** Exercise brief **
Copy out every one of the following lines word for word, changing nothing.

** Extracted information **
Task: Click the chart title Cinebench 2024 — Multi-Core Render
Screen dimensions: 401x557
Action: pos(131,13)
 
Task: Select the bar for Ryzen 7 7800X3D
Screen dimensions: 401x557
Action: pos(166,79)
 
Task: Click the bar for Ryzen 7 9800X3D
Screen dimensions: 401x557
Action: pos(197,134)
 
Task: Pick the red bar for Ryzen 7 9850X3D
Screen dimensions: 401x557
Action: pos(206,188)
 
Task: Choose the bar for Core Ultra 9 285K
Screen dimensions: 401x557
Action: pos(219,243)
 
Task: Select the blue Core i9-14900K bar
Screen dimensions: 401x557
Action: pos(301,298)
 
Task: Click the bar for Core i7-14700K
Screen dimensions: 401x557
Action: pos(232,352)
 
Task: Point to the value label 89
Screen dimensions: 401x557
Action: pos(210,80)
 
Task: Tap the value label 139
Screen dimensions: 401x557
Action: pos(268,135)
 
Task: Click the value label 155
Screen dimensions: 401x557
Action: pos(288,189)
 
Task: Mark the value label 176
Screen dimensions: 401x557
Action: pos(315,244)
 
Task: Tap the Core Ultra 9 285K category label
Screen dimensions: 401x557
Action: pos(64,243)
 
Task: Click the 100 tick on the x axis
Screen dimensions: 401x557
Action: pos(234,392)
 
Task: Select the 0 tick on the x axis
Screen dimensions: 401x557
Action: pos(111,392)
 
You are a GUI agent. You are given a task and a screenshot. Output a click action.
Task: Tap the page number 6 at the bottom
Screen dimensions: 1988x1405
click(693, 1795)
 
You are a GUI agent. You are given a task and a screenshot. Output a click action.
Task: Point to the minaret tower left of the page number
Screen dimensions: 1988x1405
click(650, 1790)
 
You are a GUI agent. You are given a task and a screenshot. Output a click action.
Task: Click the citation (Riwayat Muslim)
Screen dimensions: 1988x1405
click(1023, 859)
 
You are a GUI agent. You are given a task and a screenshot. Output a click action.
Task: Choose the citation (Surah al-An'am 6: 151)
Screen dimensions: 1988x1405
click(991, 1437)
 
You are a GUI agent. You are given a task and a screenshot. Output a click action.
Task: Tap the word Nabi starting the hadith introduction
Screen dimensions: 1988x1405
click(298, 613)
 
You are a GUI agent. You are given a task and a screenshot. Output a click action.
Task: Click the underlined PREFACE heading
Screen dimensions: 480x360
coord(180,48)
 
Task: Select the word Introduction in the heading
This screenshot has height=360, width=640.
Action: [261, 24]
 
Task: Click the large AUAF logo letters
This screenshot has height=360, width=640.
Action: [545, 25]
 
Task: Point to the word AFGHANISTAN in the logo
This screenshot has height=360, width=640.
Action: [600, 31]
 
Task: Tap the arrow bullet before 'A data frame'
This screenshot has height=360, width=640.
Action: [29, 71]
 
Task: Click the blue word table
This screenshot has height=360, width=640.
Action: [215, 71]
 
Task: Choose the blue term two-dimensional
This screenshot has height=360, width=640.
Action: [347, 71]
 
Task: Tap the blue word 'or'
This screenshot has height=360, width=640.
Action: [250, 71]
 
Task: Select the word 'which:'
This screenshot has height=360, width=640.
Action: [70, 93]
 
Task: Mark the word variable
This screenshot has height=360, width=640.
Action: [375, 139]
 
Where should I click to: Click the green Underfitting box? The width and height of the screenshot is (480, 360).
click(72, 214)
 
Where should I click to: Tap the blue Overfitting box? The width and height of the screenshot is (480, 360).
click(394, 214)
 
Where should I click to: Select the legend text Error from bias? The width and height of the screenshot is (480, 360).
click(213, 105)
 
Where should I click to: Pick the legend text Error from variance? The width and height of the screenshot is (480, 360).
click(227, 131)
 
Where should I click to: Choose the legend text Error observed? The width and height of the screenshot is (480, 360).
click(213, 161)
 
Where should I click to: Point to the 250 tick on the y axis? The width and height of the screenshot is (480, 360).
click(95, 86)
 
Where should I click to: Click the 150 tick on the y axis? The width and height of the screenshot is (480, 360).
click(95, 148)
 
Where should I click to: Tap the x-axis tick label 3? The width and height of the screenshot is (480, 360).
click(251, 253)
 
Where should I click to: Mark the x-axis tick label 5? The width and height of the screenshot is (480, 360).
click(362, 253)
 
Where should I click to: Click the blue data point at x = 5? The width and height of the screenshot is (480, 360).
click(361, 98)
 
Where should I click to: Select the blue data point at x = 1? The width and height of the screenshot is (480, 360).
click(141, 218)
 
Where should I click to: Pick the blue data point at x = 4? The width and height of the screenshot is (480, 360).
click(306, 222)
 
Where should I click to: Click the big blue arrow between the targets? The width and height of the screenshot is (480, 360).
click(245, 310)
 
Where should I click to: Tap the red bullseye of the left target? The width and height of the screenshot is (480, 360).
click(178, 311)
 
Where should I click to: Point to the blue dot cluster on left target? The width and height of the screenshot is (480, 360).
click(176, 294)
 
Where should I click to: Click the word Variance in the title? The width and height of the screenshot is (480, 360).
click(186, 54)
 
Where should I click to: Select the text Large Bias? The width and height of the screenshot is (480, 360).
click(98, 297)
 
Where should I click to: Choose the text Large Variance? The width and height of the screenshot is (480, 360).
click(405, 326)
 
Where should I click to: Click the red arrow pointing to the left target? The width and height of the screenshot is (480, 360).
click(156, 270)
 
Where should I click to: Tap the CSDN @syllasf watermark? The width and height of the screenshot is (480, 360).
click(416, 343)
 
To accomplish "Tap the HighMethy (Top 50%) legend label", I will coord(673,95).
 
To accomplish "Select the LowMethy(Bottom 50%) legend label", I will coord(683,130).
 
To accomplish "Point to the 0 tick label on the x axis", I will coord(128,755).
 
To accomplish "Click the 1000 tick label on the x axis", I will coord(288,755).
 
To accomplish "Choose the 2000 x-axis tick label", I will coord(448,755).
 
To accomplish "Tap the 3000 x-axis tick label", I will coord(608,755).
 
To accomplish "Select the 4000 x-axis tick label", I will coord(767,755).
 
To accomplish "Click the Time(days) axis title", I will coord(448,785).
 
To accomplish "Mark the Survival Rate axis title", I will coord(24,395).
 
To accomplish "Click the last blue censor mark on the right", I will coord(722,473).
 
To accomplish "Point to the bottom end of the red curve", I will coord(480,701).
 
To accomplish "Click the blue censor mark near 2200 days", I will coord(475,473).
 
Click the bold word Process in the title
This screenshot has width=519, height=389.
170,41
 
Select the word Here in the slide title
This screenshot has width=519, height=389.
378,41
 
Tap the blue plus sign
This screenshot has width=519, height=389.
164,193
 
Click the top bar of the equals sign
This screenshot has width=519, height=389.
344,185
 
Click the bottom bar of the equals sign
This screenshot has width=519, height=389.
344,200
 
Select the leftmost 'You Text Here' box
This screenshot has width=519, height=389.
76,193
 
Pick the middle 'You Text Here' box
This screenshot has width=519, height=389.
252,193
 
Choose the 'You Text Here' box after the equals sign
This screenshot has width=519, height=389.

** Correct result **
Task: Click the chart title Cinebench 2024 — Multi-Core Render
Screen dimensions: 401x557
Action: pos(131,13)
 
Task: Select the bar for Ryzen 7 7800X3D
Screen dimensions: 401x557
Action: pos(166,79)
 
Task: Click the bar for Ryzen 7 9800X3D
Screen dimensions: 401x557
Action: pos(197,134)
 
Task: Pick the red bar for Ryzen 7 9850X3D
Screen dimensions: 401x557
Action: pos(206,188)
 
Task: Choose the bar for Core Ultra 9 285K
Screen dimensions: 401x557
Action: pos(219,243)
 
Task: Select the blue Core i9-14900K bar
Screen dimensions: 401x557
Action: pos(301,298)
 
Task: Click the bar for Core i7-14700K
Screen dimensions: 401x557
Action: pos(232,352)
 
Task: Point to the value label 89
Screen dimensions: 401x557
Action: pos(210,80)
 
Task: Tap the value label 139
Screen dimensions: 401x557
Action: pos(268,135)
 
Task: Click the value label 155
Screen dimensions: 401x557
Action: pos(288,189)
 
Task: Mark the value label 176
Screen dimensions: 401x557
Action: pos(315,244)
 
Task: Tap the Core Ultra 9 285K category label
Screen dimensions: 401x557
Action: pos(64,243)
 
Task: Click the 100 tick on the x axis
Screen dimensions: 401x557
Action: pos(234,392)
 
Task: Select the 0 tick on the x axis
Screen dimensions: 401x557
Action: pos(111,392)
 
You are a GUI agent. You are given a task and a screenshot. Output a click action.
Task: Tap the page number 6 at the bottom
Screen dimensions: 1988x1405
click(693, 1795)
 
You are a GUI agent. You are given a task and a screenshot. Output a click action.
Task: Point to the minaret tower left of the page number
Screen dimensions: 1988x1405
click(650, 1790)
 
You are a GUI agent. You are given a task and a screenshot. Output a click action.
Task: Click the citation (Riwayat Muslim)
Screen dimensions: 1988x1405
click(1023, 859)
 
You are a GUI agent. You are given a task and a screenshot. Output a click action.
Task: Choose the citation (Surah al-An'am 6: 151)
Screen dimensions: 1988x1405
click(991, 1437)
 
You are a GUI agent. You are given a task and a screenshot. Output a click action.
Task: Tap the word Nabi starting the hadith introduction
Screen dimensions: 1988x1405
click(298, 613)
 
You are a GUI agent. You are given a task and a screenshot. Output a click action.
Task: Click the underlined PREFACE heading
Screen dimensions: 480x360
coord(180,48)
 
Task: Select the word Introduction in the heading
This screenshot has height=360, width=640.
Action: [261, 24]
 
Task: Click the large AUAF logo letters
This screenshot has height=360, width=640.
Action: [545, 25]
 
Task: Point to the word AFGHANISTAN in the logo
This screenshot has height=360, width=640.
Action: [600, 31]
 
Task: Tap the arrow bullet before 'A data frame'
This screenshot has height=360, width=640.
Action: [29, 71]
 
Task: Click the blue word table
This screenshot has height=360, width=640.
Action: [215, 71]
 
Task: Choose the blue term two-dimensional
This screenshot has height=360, width=640.
Action: [347, 71]
 
Task: Tap the blue word 'or'
This screenshot has height=360, width=640.
Action: [250, 71]
 
Task: Select the word 'which:'
This screenshot has height=360, width=640.
Action: [70, 93]
 
Task: Mark the word variable
This screenshot has height=360, width=640.
Action: [375, 139]
 
Where should I click to: Click the green Underfitting box? The width and height of the screenshot is (480, 360).
click(72, 214)
 
Where should I click to: Tap the blue Overfitting box? The width and height of the screenshot is (480, 360).
click(394, 214)
 
Where should I click to: Select the legend text Error from bias? The width and height of the screenshot is (480, 360).
click(213, 105)
 
Where should I click to: Pick the legend text Error from variance? The width and height of the screenshot is (480, 360).
click(227, 131)
 
Where should I click to: Choose the legend text Error observed? The width and height of the screenshot is (480, 360).
click(213, 161)
 
Where should I click to: Point to the 250 tick on the y axis? The width and height of the screenshot is (480, 360).
click(95, 86)
 
Where should I click to: Click the 150 tick on the y axis? The width and height of the screenshot is (480, 360).
click(95, 148)
 
Where should I click to: Tap the x-axis tick label 3? The width and height of the screenshot is (480, 360).
click(251, 253)
 
Where should I click to: Mark the x-axis tick label 5? The width and height of the screenshot is (480, 360).
click(362, 253)
 
Where should I click to: Click the blue data point at x = 5? The width and height of the screenshot is (480, 360).
click(361, 98)
 
Where should I click to: Select the blue data point at x = 1? The width and height of the screenshot is (480, 360).
click(141, 218)
 
Where should I click to: Pick the blue data point at x = 4? The width and height of the screenshot is (480, 360).
click(306, 222)
 
Where should I click to: Click the big blue arrow between the targets? The width and height of the screenshot is (480, 360).
click(245, 310)
 
Where should I click to: Tap the red bullseye of the left target? The width and height of the screenshot is (480, 360).
click(178, 311)
 
Where should I click to: Point to the blue dot cluster on left target? The width and height of the screenshot is (480, 360).
click(176, 294)
 
Where should I click to: Click the word Variance in the title? The width and height of the screenshot is (480, 360).
click(186, 54)
 
Where should I click to: Select the text Large Bias? The width and height of the screenshot is (480, 360).
click(98, 297)
 
Where should I click to: Choose the text Large Variance? The width and height of the screenshot is (480, 360).
click(405, 326)
 
Where should I click to: Click the red arrow pointing to the left target? The width and height of the screenshot is (480, 360).
click(156, 270)
 
Where should I click to: Tap the CSDN @syllasf watermark? The width and height of the screenshot is (480, 360).
click(416, 343)
 
To accomplish "Tap the HighMethy (Top 50%) legend label", I will coord(673,95).
 
To accomplish "Select the LowMethy(Bottom 50%) legend label", I will coord(683,130).
 
To accomplish "Point to the 0 tick label on the x axis", I will coord(128,755).
 
To accomplish "Click the 1000 tick label on the x axis", I will coord(288,755).
 
To accomplish "Choose the 2000 x-axis tick label", I will coord(448,755).
 
To accomplish "Tap the 3000 x-axis tick label", I will coord(608,755).
 
To accomplish "Select the 4000 x-axis tick label", I will coord(767,755).
 
To accomplish "Click the Time(days) axis title", I will coord(448,785).
 
To accomplish "Mark the Survival Rate axis title", I will coord(24,395).
 
To accomplish "Click the last blue censor mark on the right", I will coord(722,473).
 
To accomplish "Point to the bottom end of the red curve", I will coord(480,701).
 
To accomplish "Click the blue censor mark near 2200 days", I will coord(475,473).
 
Click the bold word Process in the title
This screenshot has width=519, height=389.
170,41
 
Select the word Here in the slide title
This screenshot has width=519, height=389.
378,41
 
Tap the blue plus sign
This screenshot has width=519, height=389.
164,193
 
Click the top bar of the equals sign
This screenshot has width=519, height=389.
344,185
 
Click the bottom bar of the equals sign
This screenshot has width=519, height=389.
344,200
 
Select the leftmost 'You Text Here' box
This screenshot has width=519, height=389.
76,193
 
Pick the middle 'You Text Here' box
This screenshot has width=519, height=389.
252,193
 
Choose the 'You Text Here' box after the equals sign
This screenshot has width=519, height=389.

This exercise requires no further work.